When I first began reading news dealing with finance, I was consistently stumped by the concept of capital. Then, I read an amazing book. It was probably one of the best informational books I have ever read, and I strongly recommend it to anyone with the same confusions. The Mystery of Economic Growth by Elhanan Helpman has entire chapters dedicated specifically to the meaning of capital and its impact on an economy. I wouldn't exactly call it a beach read, but the time spent wrapping your head around the content is definitely worth it. Anyways, in this post, I'll briefly describe the different forms of capital that haunted me for so long.
Financial capital, in simple terms, refers to money that is saved up or given by lenders. Usually this money then goes towards starting a business or any other type of enterprise. Businesses include financial capital in their finance reports and use capital almost synonymously with assets. It can be measured in nominal monetary units (Historical Cost Accounting), in which a company only maintains its capital if it has the same amount of capital at the end of the period as it did at the beginning. In theory, this makes sense. If you have six pieces of candy at the beginning of the month, and six pieces of candy at the end of the month, you successfully maintained your capital.

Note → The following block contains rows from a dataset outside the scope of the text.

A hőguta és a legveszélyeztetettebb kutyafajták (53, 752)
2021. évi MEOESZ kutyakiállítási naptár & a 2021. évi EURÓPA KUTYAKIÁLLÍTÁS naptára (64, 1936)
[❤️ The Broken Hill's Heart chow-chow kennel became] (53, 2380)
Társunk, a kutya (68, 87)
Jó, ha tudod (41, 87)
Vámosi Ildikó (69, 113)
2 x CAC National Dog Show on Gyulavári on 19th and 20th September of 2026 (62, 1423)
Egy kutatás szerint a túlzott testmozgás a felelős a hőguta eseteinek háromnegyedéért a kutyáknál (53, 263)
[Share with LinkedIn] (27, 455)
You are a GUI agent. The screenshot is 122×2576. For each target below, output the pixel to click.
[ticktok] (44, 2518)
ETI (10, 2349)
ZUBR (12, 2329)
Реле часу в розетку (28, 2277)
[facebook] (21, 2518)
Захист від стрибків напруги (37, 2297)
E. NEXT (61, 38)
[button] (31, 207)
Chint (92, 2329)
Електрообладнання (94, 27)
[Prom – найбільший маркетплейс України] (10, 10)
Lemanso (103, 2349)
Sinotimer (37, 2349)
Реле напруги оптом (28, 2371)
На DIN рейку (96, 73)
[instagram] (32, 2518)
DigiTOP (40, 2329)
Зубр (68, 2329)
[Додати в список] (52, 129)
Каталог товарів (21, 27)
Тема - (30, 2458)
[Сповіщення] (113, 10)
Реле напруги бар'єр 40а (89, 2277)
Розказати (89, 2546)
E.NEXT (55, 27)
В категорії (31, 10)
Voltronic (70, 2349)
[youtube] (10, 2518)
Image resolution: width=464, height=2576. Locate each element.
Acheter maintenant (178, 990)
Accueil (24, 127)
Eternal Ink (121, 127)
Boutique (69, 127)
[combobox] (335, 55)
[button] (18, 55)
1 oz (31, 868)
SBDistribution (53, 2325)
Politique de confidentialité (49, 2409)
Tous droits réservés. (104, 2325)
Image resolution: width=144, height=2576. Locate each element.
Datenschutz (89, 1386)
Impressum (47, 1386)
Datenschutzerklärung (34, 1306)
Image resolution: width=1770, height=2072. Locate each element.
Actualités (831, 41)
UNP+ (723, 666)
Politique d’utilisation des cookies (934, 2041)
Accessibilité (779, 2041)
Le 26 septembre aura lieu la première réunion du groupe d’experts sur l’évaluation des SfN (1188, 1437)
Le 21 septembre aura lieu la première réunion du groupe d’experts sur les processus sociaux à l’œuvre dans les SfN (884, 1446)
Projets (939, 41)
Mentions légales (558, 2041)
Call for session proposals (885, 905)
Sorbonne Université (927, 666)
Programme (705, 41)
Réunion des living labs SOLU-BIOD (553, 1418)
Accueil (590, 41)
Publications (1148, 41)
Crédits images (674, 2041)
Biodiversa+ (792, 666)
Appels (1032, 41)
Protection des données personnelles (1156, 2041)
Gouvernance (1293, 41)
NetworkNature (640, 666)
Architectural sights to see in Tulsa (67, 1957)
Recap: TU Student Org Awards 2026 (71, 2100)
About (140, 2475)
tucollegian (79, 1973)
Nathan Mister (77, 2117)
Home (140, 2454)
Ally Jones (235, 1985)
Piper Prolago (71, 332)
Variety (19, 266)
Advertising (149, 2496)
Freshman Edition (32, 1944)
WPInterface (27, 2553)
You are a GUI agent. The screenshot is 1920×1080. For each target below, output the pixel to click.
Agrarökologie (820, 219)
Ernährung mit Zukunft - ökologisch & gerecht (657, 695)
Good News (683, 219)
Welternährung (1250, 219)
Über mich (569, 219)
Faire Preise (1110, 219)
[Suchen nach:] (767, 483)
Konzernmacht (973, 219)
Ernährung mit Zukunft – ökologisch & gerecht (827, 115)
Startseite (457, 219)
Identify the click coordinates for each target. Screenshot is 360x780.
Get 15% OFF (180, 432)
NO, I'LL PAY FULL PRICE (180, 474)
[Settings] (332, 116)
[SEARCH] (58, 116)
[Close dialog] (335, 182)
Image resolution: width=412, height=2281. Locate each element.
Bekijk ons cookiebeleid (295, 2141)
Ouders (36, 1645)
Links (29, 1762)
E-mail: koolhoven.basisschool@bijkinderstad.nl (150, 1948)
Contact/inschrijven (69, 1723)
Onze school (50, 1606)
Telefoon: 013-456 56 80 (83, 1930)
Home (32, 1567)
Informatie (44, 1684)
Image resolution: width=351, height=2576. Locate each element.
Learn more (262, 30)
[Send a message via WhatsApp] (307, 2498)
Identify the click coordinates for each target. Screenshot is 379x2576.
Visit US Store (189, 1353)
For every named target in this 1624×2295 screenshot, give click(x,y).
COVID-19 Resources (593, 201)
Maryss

Congratulations! However, in actuality, Historical Cost Accounting does not take into account inflation or deflation, so it is not as accurate if those factors play in. Financial capital can also be measured in terms of constant purchasing power. With constant purchasing power, capital maintenance can be accurately accounted for in times of low inflation and deflation or hyperinflation. We continue to use Historical Cost Accounting because it is the standard form of accounting. Okay, so financial capital, to me, was always the most complicated form of capital. The rest are much easier to comprehend.
Natural capital deals with ecological benefits, such as water that supports a village.
Social capital involves relationships between humans that promote economic benefits. For example, if I have a lemonade stand, I will need to buy sugar. You have a business that sells sugar, so I will need to come to you and buy sugar, thus we have a mutual agreement to depend on each other for profits. We both benefit economically from this relationship.
Instructional capital is the knowledge gained from a teacher. Never in my entire life would I have understood the concept of logarithms on my own. They still mystify me. However, my math teacher can transfer her knowledge of logarithms to me, and I can then use the knowledge to benefit society (If I am lucky, I will find a way to benefit society WITHOUT logarithms). This is instructional capital.
Human capital often includes social capital and instructional capital. Human capital is the pure value of a human. Your dog cannot invent the light bulb, create a vaccine for polio, or write the Great American Novel. Humans can do all of these things; therefore, human capital is valuable.
Physical capital refers to manufactured items that are used in production. An example would be the machines used to make the fabulous L.L. Bean boots.
These are the different forms of modern capital. In The Mystery of Economic Growth, Helpman explained that a country needs all of these different forms of capital in order to grow economically. Each form of capital contributes a necessary addition to society. Yay for modern capital!